Work order
Every entry in the listing is to be reproduced exactly.

◆ ◆ ◆ ◆ ◆ ◆ ◆

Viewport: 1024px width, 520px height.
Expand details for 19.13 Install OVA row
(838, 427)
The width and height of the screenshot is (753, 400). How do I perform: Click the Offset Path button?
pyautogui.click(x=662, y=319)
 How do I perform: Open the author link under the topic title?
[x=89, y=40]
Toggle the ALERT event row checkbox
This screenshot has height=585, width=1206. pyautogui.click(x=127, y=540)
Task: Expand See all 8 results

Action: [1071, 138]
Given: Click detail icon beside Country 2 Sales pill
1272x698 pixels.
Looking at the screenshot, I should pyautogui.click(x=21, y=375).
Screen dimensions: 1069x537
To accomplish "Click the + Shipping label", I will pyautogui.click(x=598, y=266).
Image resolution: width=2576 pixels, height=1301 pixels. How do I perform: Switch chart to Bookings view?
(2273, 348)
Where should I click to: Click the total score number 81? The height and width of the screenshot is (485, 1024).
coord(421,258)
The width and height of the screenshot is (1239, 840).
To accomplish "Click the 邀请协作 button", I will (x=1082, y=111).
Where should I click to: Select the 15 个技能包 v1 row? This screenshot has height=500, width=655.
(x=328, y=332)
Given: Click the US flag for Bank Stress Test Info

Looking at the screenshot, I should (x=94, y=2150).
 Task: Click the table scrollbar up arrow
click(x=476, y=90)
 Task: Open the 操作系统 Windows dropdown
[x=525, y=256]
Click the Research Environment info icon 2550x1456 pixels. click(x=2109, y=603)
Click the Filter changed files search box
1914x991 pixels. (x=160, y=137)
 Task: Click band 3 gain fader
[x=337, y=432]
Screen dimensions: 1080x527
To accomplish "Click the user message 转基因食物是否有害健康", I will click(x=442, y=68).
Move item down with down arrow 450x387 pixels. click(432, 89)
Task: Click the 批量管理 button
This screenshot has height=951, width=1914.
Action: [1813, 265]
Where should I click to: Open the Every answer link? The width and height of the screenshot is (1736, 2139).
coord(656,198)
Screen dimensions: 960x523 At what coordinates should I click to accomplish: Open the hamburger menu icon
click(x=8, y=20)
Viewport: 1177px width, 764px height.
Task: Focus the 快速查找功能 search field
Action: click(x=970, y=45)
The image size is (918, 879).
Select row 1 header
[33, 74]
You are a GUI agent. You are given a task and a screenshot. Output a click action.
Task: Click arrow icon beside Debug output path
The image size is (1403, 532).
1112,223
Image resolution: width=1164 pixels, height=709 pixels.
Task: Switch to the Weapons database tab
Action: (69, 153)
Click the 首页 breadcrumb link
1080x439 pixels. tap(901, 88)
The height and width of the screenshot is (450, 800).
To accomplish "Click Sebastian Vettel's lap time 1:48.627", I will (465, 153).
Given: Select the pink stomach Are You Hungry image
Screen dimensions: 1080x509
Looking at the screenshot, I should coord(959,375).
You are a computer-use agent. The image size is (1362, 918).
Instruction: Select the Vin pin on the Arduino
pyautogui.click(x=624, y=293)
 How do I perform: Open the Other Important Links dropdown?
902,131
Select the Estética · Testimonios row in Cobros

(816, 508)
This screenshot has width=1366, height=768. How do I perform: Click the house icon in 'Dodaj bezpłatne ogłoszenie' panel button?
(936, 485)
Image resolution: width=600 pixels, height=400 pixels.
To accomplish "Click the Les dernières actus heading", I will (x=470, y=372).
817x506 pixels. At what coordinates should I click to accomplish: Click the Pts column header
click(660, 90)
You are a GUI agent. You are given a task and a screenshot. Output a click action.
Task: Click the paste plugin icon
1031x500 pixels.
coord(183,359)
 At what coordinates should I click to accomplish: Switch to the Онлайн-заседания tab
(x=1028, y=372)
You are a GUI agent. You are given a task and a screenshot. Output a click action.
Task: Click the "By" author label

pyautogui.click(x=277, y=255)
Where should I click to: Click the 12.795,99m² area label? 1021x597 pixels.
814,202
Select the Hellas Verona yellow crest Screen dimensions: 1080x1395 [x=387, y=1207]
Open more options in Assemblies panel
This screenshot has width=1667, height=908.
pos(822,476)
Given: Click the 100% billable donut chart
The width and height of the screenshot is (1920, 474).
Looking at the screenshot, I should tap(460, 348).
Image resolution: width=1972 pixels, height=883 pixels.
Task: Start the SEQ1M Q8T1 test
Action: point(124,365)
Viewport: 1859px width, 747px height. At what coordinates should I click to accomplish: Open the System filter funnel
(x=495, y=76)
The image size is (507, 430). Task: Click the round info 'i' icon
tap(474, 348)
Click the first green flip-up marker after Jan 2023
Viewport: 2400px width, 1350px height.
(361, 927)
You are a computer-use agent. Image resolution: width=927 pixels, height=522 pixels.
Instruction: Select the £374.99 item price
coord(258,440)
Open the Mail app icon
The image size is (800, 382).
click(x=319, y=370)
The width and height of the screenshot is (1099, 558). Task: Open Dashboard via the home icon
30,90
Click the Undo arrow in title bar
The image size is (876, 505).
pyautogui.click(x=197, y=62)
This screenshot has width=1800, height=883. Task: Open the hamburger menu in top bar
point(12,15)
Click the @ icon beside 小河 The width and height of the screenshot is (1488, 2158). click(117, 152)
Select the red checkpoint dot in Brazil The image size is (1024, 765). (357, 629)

◆ ◆ ◆ ◆ ◆ ◆ ◆

Answer
Viewport: 1024px width, 520px height.
Expand details for 19.13 Install OVA row
(838, 427)
The width and height of the screenshot is (753, 400). How do I perform: Click the Offset Path button?
pyautogui.click(x=662, y=319)
 How do I perform: Open the author link under the topic title?
[x=89, y=40]
Toggle the ALERT event row checkbox
This screenshot has height=585, width=1206. pyautogui.click(x=127, y=540)
Task: Expand See all 8 results

Action: [1071, 138]
Given: Click detail icon beside Country 2 Sales pill
1272x698 pixels.
Looking at the screenshot, I should pyautogui.click(x=21, y=375).
Screen dimensions: 1069x537
To accomplish "Click the + Shipping label", I will pyautogui.click(x=598, y=266).
Image resolution: width=2576 pixels, height=1301 pixels. How do I perform: Switch chart to Bookings view?
(2273, 348)
Where should I click to: Click the total score number 81? The height and width of the screenshot is (485, 1024).
coord(421,258)
The width and height of the screenshot is (1239, 840).
To accomplish "Click the 邀请协作 button", I will (x=1082, y=111).
Where should I click to: Select the 15 个技能包 v1 row? This screenshot has height=500, width=655.
(x=328, y=332)
Given: Click the US flag for Bank Stress Test Info

Looking at the screenshot, I should (x=94, y=2150).
 Task: Click the table scrollbar up arrow
click(x=476, y=90)
 Task: Open the 操作系统 Windows dropdown
[x=525, y=256]
Click the Research Environment info icon 2550x1456 pixels. click(x=2109, y=603)
Click the Filter changed files search box
1914x991 pixels. (x=160, y=137)
 Task: Click band 3 gain fader
[x=337, y=432]
Screen dimensions: 1080x527
To accomplish "Click the user message 转基因食物是否有害健康", I will click(x=442, y=68).
Move item down with down arrow 450x387 pixels. click(432, 89)
Task: Click the 批量管理 button
This screenshot has height=951, width=1914.
Action: [1813, 265]
Where should I click to: Open the Every answer link? The width and height of the screenshot is (1736, 2139).
coord(656,198)
Screen dimensions: 960x523 At what coordinates should I click to accomplish: Open the hamburger menu icon
click(x=8, y=20)
Viewport: 1177px width, 764px height.
Task: Focus the 快速查找功能 search field
Action: click(x=970, y=45)
The image size is (918, 879).
Select row 1 header
[33, 74]
You are a GUI agent. You are given a task and a screenshot. Output a click action.
Task: Click arrow icon beside Debug output path
The image size is (1403, 532).
1112,223
Image resolution: width=1164 pixels, height=709 pixels.
Task: Switch to the Weapons database tab
Action: (69, 153)
Click the 首页 breadcrumb link
1080x439 pixels. tap(901, 88)
The height and width of the screenshot is (450, 800).
To accomplish "Click Sebastian Vettel's lap time 1:48.627", I will (465, 153).
Given: Select the pink stomach Are You Hungry image
Screen dimensions: 1080x509
Looking at the screenshot, I should coord(959,375).
You are a computer-use agent. The image size is (1362, 918).
Instruction: Select the Vin pin on the Arduino
pyautogui.click(x=624, y=293)
 How do I perform: Open the Other Important Links dropdown?
902,131
Select the Estética · Testimonios row in Cobros

(816, 508)
This screenshot has width=1366, height=768. How do I perform: Click the house icon in 'Dodaj bezpłatne ogłoszenie' panel button?
(936, 485)
Image resolution: width=600 pixels, height=400 pixels.
To accomplish "Click the Les dernières actus heading", I will (x=470, y=372).
817x506 pixels. At what coordinates should I click to accomplish: Click the Pts column header
click(660, 90)
You are a GUI agent. You are given a task and a screenshot. Output a click action.
Task: Click the paste plugin icon
1031x500 pixels.
coord(183,359)
 At what coordinates should I click to accomplish: Switch to the Онлайн-заседания tab
(x=1028, y=372)
You are a GUI agent. You are given a task and a screenshot. Output a click action.
Task: Click the "By" author label

pyautogui.click(x=277, y=255)
Where should I click to: Click the 12.795,99m² area label? 1021x597 pixels.
814,202
Select the Hellas Verona yellow crest Screen dimensions: 1080x1395 [x=387, y=1207]
Open more options in Assemblies panel
This screenshot has width=1667, height=908.
pos(822,476)
Given: Click the 100% billable donut chart
The width and height of the screenshot is (1920, 474).
Looking at the screenshot, I should tap(460, 348).
Image resolution: width=1972 pixels, height=883 pixels.
Task: Start the SEQ1M Q8T1 test
Action: point(124,365)
Viewport: 1859px width, 747px height. At what coordinates should I click to accomplish: Open the System filter funnel
(x=495, y=76)
The image size is (507, 430). Task: Click the round info 'i' icon
tap(474, 348)
Click the first green flip-up marker after Jan 2023
Viewport: 2400px width, 1350px height.
(361, 927)
You are a computer-use agent. Image resolution: width=927 pixels, height=522 pixels.
Instruction: Select the £374.99 item price
coord(258,440)
Open the Mail app icon
The image size is (800, 382).
click(x=319, y=370)
The width and height of the screenshot is (1099, 558). Task: Open Dashboard via the home icon
30,90
Click the Undo arrow in title bar
The image size is (876, 505).
pyautogui.click(x=197, y=62)
This screenshot has width=1800, height=883. Task: Open the hamburger menu in top bar
point(12,15)
Click the @ icon beside 小河 The width and height of the screenshot is (1488, 2158). click(117, 152)
Select the red checkpoint dot in Brazil The image size is (1024, 765). (357, 629)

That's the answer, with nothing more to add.